# Nottingham, will it sub for London Ale III?



## BeerNess (30/8/13)

I have a Notto question. 

I usualy brew my Ordinary Bitter with Wyeast London Ale III, West Yorkshire or ESB (all give a nice fruit ester, high floc and low attenuation). 

A mate is coming over this weekend to brew a batch of my recipe on my setup (his first AG brew) but when he picked up the grain order from our LHBS they didn't have any liquid yeasts suitable and he was recommended and sold Notto as a suitable replacement. Which was a bit of a head scratcher to me. 

My concern with Notto is it might dry out and wreck the balance of my established recipe. I normally mash this one at 67, if I up it to 69 or 70 will that help compensate? 

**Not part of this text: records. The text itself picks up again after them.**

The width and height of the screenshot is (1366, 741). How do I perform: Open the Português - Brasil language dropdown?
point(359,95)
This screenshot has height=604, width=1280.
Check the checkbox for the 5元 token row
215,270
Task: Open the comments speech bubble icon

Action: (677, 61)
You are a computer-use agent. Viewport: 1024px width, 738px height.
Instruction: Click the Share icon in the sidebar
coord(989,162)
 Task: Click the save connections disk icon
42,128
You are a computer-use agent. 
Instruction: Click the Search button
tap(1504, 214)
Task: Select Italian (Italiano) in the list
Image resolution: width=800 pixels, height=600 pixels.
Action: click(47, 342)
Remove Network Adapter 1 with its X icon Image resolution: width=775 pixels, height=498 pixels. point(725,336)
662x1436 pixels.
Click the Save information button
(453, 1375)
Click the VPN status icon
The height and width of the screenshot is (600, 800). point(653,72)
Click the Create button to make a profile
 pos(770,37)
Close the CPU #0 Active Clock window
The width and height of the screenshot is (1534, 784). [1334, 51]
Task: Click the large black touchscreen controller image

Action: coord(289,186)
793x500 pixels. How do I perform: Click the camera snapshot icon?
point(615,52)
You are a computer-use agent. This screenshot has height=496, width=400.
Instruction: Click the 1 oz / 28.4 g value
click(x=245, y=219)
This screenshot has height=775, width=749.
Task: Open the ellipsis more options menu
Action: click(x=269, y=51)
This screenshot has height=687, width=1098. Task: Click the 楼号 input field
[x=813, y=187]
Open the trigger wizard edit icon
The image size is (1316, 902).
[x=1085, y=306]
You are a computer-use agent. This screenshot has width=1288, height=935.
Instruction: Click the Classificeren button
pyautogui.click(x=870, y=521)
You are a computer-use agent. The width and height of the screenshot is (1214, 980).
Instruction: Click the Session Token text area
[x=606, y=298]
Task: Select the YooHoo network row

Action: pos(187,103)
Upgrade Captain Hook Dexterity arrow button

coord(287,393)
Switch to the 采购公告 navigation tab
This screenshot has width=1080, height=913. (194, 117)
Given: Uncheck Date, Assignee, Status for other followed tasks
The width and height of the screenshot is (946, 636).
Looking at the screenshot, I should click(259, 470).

I do have a pack of London Ale III for my own ESB that I'm brewing next for myself (which I planned on then harvesting for a Porter). Should I swap yeasts with him and use the Notto on my Porter instead? 

Any advice would be great.


----------



## Batz (30/8/13)

Notto will be fine at 67, and I know thing or two about both Notto and dry beers.

In your case I would go London lll, this is also my favourite English Ale yeast by far.(ATM) I haven't used Notto for a couple of years now.

Batz


----------



## Ross (30/8/13)

Yes, use the Noto in your porter (great porter yeast) & use the 1318 in the ale - like Batz it's my fav UK ale yeast in bitters.

cheers Ross


----------



## BeerNess (30/8/13)

Sweet guys, thanks very much for the advice!


----------